(Items listed in a dataset)
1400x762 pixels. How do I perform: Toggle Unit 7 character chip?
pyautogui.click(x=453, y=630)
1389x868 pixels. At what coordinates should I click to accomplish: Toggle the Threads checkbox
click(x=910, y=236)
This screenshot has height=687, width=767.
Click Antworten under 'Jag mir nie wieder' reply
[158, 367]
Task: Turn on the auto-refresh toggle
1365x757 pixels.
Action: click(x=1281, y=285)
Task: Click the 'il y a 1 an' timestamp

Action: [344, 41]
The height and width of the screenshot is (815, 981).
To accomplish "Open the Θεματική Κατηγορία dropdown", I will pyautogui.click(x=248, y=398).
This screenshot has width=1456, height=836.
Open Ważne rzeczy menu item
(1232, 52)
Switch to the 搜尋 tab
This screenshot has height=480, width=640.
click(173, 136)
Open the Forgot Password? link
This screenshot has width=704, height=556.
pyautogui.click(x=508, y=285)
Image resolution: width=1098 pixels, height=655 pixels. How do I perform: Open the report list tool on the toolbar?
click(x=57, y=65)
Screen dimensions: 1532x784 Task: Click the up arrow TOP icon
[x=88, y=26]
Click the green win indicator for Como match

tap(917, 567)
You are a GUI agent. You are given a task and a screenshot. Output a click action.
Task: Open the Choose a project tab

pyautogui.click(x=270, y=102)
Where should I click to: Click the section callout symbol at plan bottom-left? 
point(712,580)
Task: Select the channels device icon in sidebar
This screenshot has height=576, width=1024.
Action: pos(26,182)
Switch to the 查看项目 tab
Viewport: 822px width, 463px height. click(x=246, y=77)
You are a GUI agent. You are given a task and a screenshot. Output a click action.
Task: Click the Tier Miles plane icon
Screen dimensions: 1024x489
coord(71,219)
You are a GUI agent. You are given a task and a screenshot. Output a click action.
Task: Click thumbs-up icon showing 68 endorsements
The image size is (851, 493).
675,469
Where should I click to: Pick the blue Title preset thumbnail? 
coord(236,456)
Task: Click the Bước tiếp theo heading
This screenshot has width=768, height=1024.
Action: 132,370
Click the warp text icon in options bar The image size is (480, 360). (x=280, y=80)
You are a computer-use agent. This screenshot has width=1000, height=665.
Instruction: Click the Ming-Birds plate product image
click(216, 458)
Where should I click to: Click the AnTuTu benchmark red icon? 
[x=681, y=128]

Instructions for the task -
Retype each line of the records above without any changes.

Response to the task -
1400x762 pixels. How do I perform: Toggle Unit 7 character chip?
pyautogui.click(x=453, y=630)
1389x868 pixels. At what coordinates should I click to accomplish: Toggle the Threads checkbox
click(x=910, y=236)
This screenshot has height=687, width=767.
Click Antworten under 'Jag mir nie wieder' reply
[158, 367]
Task: Turn on the auto-refresh toggle
1365x757 pixels.
Action: click(x=1281, y=285)
Task: Click the 'il y a 1 an' timestamp

Action: [344, 41]
The height and width of the screenshot is (815, 981).
To accomplish "Open the Θεματική Κατηγορία dropdown", I will pyautogui.click(x=248, y=398).
This screenshot has width=1456, height=836.
Open Ważne rzeczy menu item
(1232, 52)
Switch to the 搜尋 tab
This screenshot has height=480, width=640.
click(173, 136)
Open the Forgot Password? link
This screenshot has width=704, height=556.
pyautogui.click(x=508, y=285)
Image resolution: width=1098 pixels, height=655 pixels. How do I perform: Open the report list tool on the toolbar?
click(x=57, y=65)
Screen dimensions: 1532x784 Task: Click the up arrow TOP icon
[x=88, y=26]
Click the green win indicator for Como match

tap(917, 567)
You are a GUI agent. You are given a task and a screenshot. Output a click action.
Task: Open the Choose a project tab

pyautogui.click(x=270, y=102)
Where should I click to: Click the section callout symbol at plan bottom-left? 
point(712,580)
Task: Select the channels device icon in sidebar
This screenshot has height=576, width=1024.
Action: pos(26,182)
Switch to the 查看项目 tab
Viewport: 822px width, 463px height. click(x=246, y=77)
You are a GUI agent. You are given a task and a screenshot. Output a click action.
Task: Click the Tier Miles plane icon
Screen dimensions: 1024x489
coord(71,219)
You are a GUI agent. You are given a task and a screenshot. Output a click action.
Task: Click thumbs-up icon showing 68 endorsements
The image size is (851, 493).
675,469
Where should I click to: Pick the blue Title preset thumbnail? 
coord(236,456)
Task: Click the Bước tiếp theo heading
This screenshot has width=768, height=1024.
Action: 132,370
Click the warp text icon in options bar The image size is (480, 360). (x=280, y=80)
You are a computer-use agent. This screenshot has width=1000, height=665.
Instruction: Click the Ming-Birds plate product image
click(216, 458)
Where should I click to: Click the AnTuTu benchmark red icon? 
[x=681, y=128]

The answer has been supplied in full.